Sivan Rahav-Meir
Sivan Rahav-MeirEyal ben Ayish

"After the holidays" - an Israeli expression for the period after Simchat Torah - has finally arrived. "After the corona" has not. This was a crazy Tishrei –challenging, depressing, amazing.

Tishrei began with small scale slichot prayers, continued with Rosh Hashanah shofar blowing from apartment balconies and in public parks, progressed through Yom Kippur services held early in the morning so that fasting outdoor worshippers could escape the heat, and culminated in a Sukkot holiday held without guests or celebrations. Hoshana Rabbah, the last night of Sukkot, was marked by remote Torah learning that broke all records for the number of participants.

And Simchat Torah, when people are the most packed together? Families in isolation did hakafot in their living rooms, while young children who peeked into synagogues could not understand why there was no candy, no "action," and why prayer services had so few worshippers - who were dancing where they stood and not with each other.

And as the holiday ended with the (traditional in Israel ) second set of hakafot, hundreds of trucks were dispatched to cities, towns, and villages throughout the country with a singer and a keyboardist or simply a sound system. When people heard the music they went out to their balconies to dance accompanied by children in pajamas, while old folks in wheelchairs waved with glee.

The only ones who danced at the empty Kotel plaza were residents of the Old City's Jewish Quarter. The head of the Ramat Gan Yeshiva, Rabbi Yehoshua Shapira, danced alone Motsaei Shabbat in a study hall that in a typical year fills with hundreds of dancers. Instead, thousands watched the rabbi from home and danced along with him.

And what now?
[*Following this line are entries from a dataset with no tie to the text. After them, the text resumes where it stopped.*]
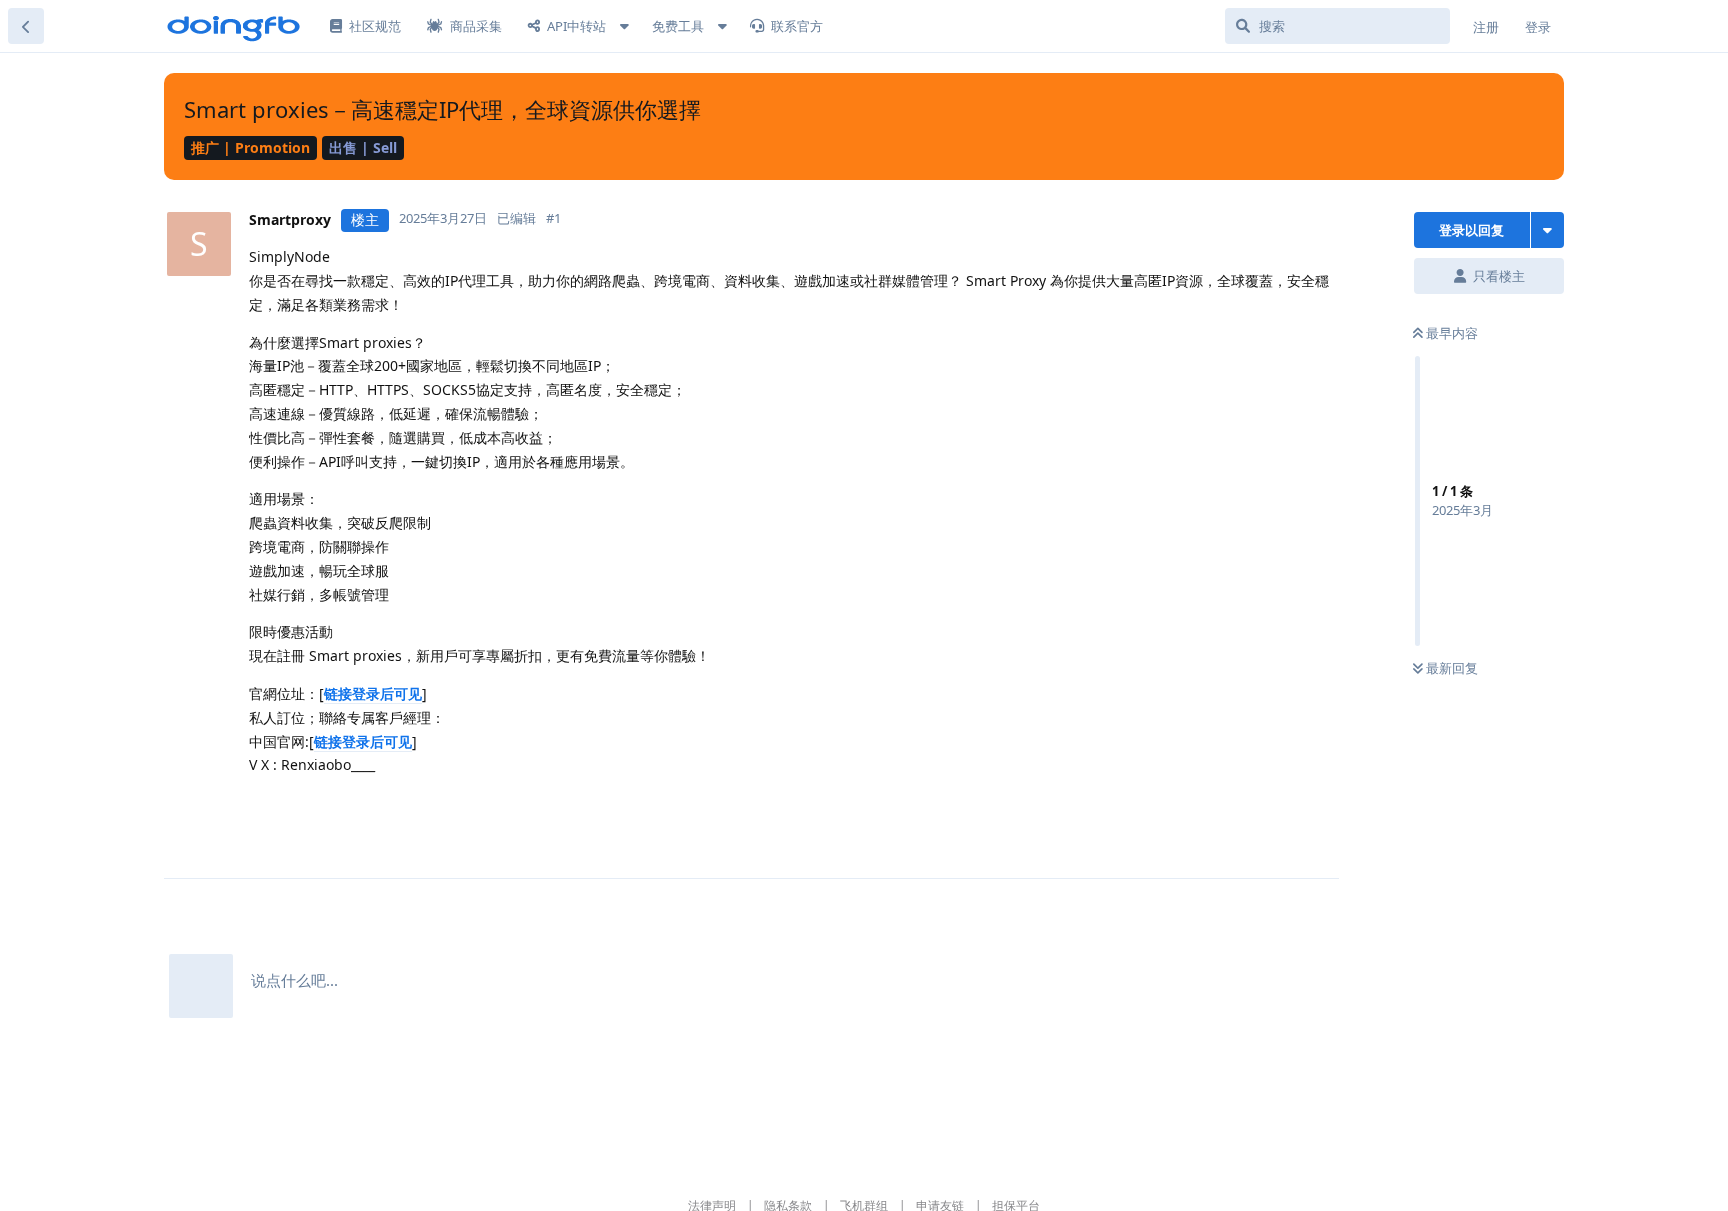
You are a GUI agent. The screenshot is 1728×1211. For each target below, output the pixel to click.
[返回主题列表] (26, 26)
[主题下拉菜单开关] (1547, 230)
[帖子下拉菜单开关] (815, 809)
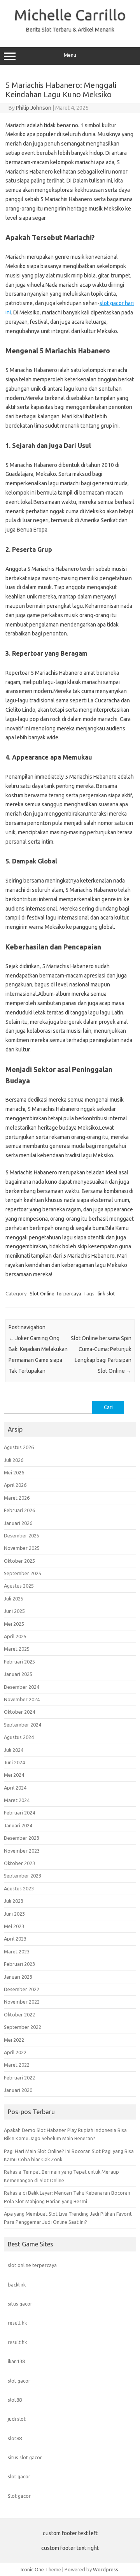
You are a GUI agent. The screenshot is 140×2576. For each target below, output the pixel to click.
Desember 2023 (21, 1838)
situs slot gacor (25, 2457)
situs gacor (20, 2303)
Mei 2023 (14, 1926)
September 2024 (22, 1724)
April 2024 (15, 1787)
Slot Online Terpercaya (55, 1293)
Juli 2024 (13, 1750)
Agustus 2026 (19, 1447)
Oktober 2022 (19, 2014)
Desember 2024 (21, 1687)
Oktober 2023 (19, 1863)
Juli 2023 (13, 1901)
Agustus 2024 (19, 1737)
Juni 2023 (14, 1913)
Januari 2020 (18, 2090)
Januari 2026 (18, 1523)
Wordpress (105, 2569)
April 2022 (15, 2052)
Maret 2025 (17, 1648)
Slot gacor (19, 2496)
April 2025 (15, 1636)
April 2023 (15, 1938)
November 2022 (22, 2001)
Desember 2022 (21, 1989)
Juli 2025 (13, 1598)
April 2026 (15, 1485)
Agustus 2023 (19, 1888)
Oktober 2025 (19, 1560)
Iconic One (32, 2569)
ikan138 (16, 2361)
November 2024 (22, 1699)
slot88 (15, 2399)
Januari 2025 (18, 1674)
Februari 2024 (19, 1812)
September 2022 (22, 2027)
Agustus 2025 (19, 1585)
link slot (106, 1293)
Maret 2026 (17, 1497)
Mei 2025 (14, 1624)
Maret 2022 (17, 2064)
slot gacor (19, 2380)
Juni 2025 (14, 1611)
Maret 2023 (17, 1951)
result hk (17, 2322)
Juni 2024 (14, 1762)
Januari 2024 (18, 1825)
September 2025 (22, 1573)
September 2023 (22, 1875)
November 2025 (22, 1548)
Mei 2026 (14, 1472)
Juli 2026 (13, 1460)
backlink (17, 2284)
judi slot (17, 2419)
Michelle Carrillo (70, 15)
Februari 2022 (19, 2077)
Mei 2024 (14, 1775)
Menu (70, 55)
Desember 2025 (21, 1535)
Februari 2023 (19, 1964)
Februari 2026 (19, 1510)
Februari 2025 (19, 1661)
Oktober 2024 (19, 1711)
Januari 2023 (18, 1976)
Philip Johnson (33, 108)
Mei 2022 (14, 2040)
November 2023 (22, 1850)
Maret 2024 (17, 1800)
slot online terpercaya (32, 2265)
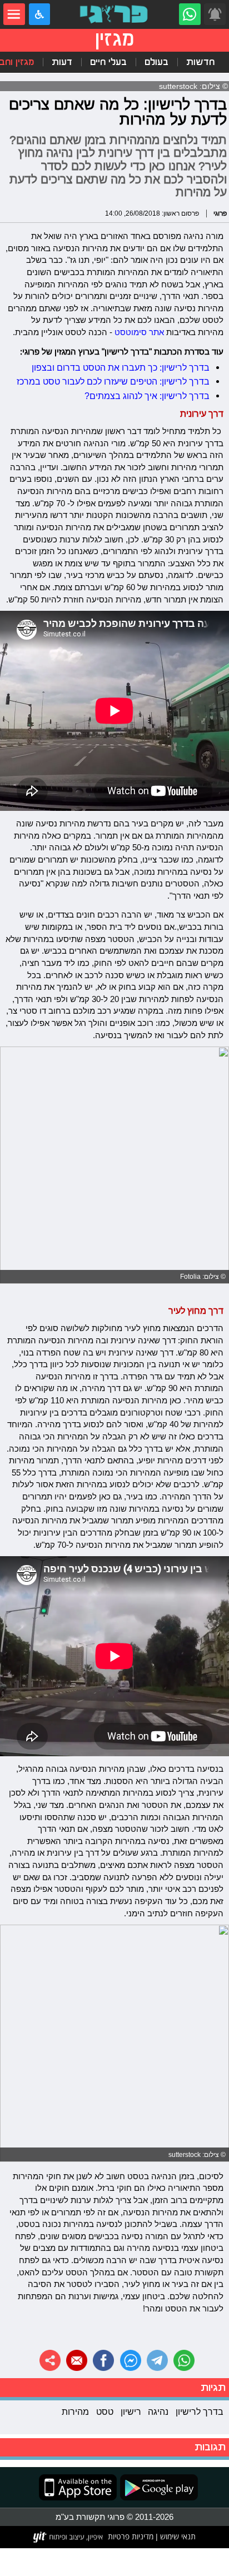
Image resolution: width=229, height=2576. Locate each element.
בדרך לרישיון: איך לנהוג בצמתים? (147, 396)
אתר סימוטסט (139, 332)
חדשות (200, 62)
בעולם (156, 62)
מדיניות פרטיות (130, 2537)
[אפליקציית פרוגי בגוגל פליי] (157, 2487)
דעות (62, 62)
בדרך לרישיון (199, 2411)
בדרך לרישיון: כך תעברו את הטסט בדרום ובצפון (121, 367)
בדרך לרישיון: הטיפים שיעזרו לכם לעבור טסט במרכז (113, 381)
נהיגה (158, 2411)
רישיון (131, 2411)
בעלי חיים (108, 62)
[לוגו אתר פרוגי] (115, 14)
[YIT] (68, 2537)
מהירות (75, 2411)
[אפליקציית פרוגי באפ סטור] (78, 2487)
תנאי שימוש (177, 2537)
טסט (104, 2411)
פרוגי (220, 213)
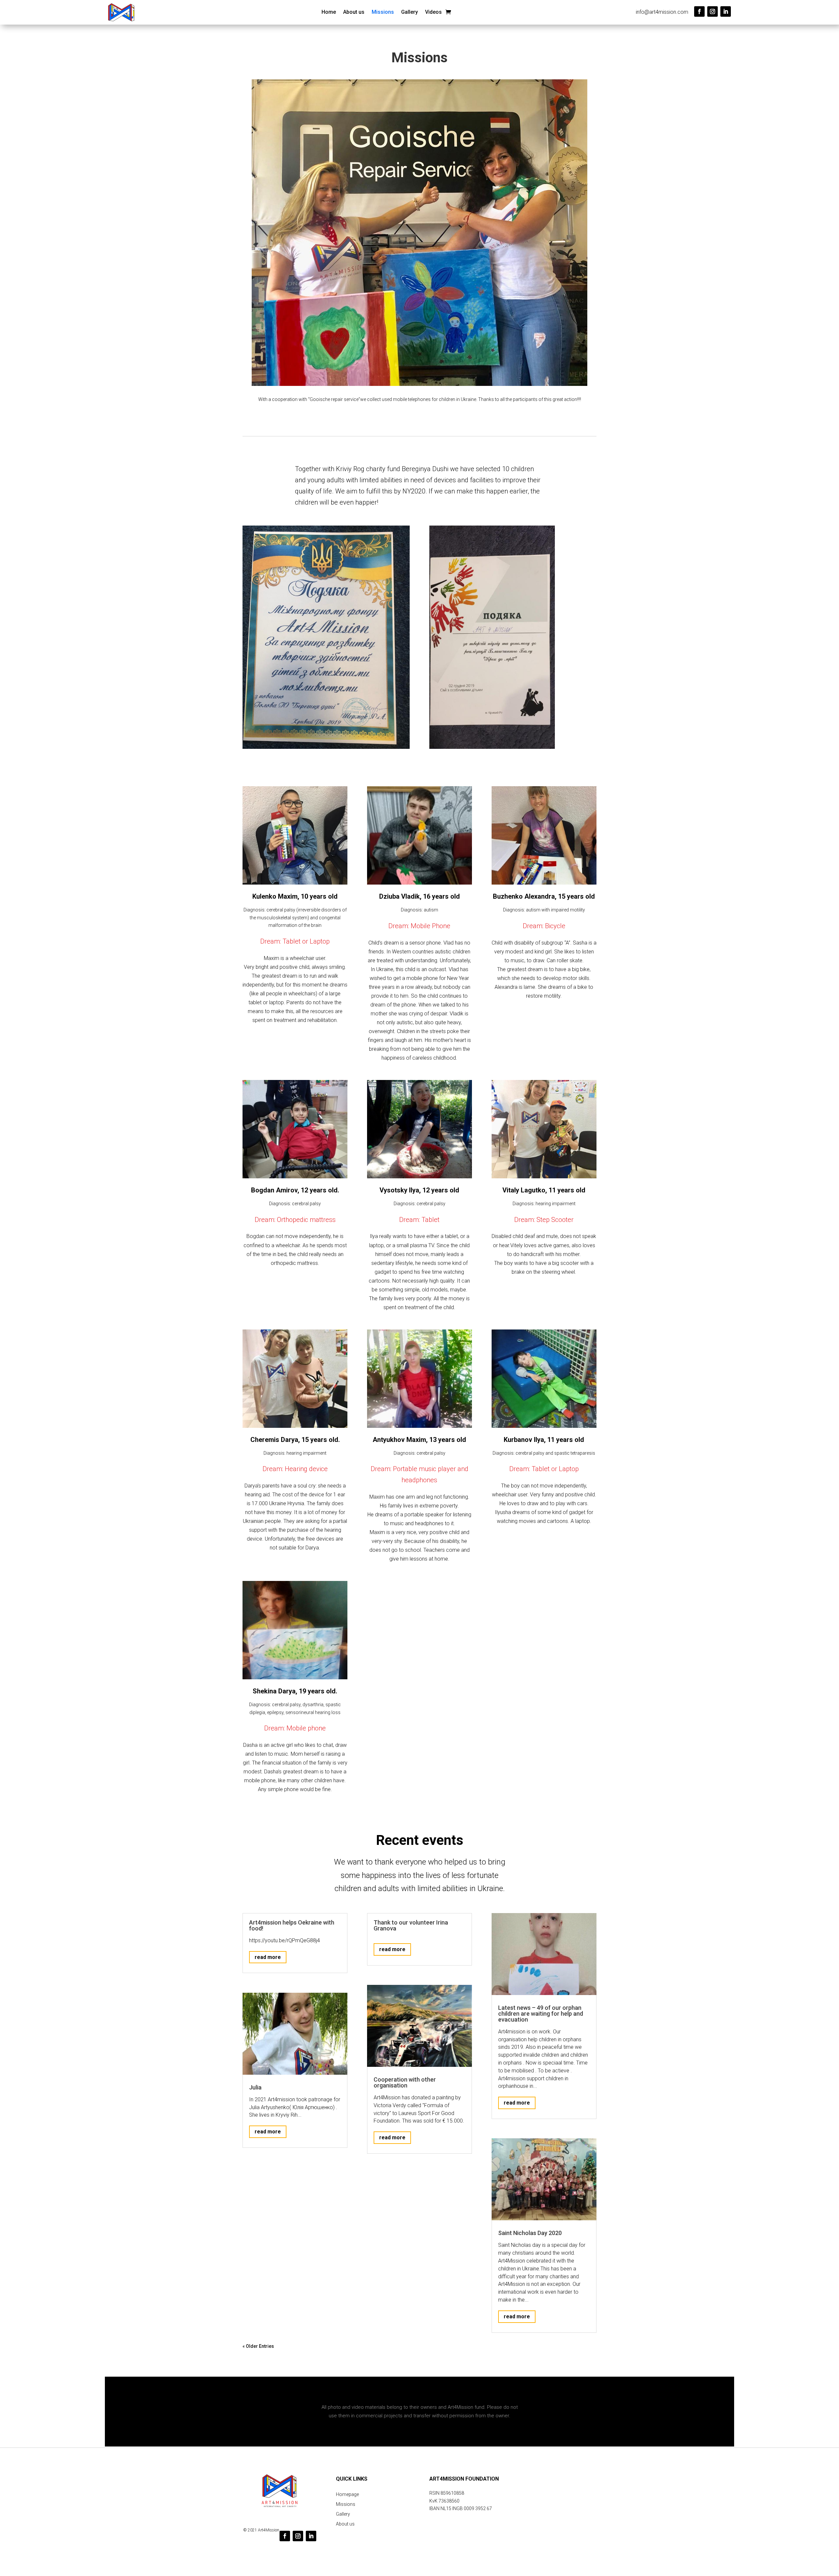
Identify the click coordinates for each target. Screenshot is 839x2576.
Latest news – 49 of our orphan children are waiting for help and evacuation (540, 2013)
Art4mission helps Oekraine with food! (291, 1925)
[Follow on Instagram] (712, 11)
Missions (383, 12)
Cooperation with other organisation (405, 2082)
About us (353, 12)
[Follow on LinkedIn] (725, 11)
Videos (433, 12)
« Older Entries (258, 2346)
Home (329, 12)
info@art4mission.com (662, 12)
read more (268, 1957)
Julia (255, 2087)
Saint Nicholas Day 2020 (530, 2232)
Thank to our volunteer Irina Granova (411, 1925)
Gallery (409, 12)
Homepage (347, 2494)
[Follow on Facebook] (699, 11)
In Hasidic books it is written that there are certain medicines which are taken only once a year, with a strong dose, that are sufficient for the entire year. Such is the month of Tishrei. We received a powerful dose of faith, strength, joy, hope, responsibility, creativity, prayer, family, solidarity. May it all remain with us throughout the year.

And I want to quote an article written in Hebrew by my husband, Yedidia Meir:

"Something very festive starts this week and it would be a shame to miss it, especially at the beginning of such a challenging year. Immediately following Simchat Torah, we will open the most basic learning cycle in Judaism.

"With all due respect (and there is much respect!) for the daf yomi (daily page of Gemara), the daily Mishnah, the daily halakha (Torah law), and the daily Rambam (Mishneh Torah), this week the first installment of the most fundamental cycle begins with the Torah portion of Bereishit. The weekly Torah portion is divided into seven parts, one for each day of the week, and it is customary to learn them with Rashis’ commentary.

"Over the past 11 years, we celebrated Simchat Torah in the middle of the week, which did not really allow time to properly promote daily Torah study since we had to cram seven days of Torah study into just a few days. So we started off on the wrong foot, had to catch up and, before we knew it, the second Torah portion of Noah had already arrived.

"But now after 11 years, it has finally happened: a full week to give Bereishit its due. We have seven days to devote to it, one part for each day of the week. We can study alone or with a partner. We can study with the kids, by telephone with our parents, with grandma and grandpa, or with a friend in isolation. During this period in particular, we desperately need these few minutes of stability and daily sanity -- an inspiring routine. There is nothing to lose and much to gain by at least trying to begin this daily Torah study."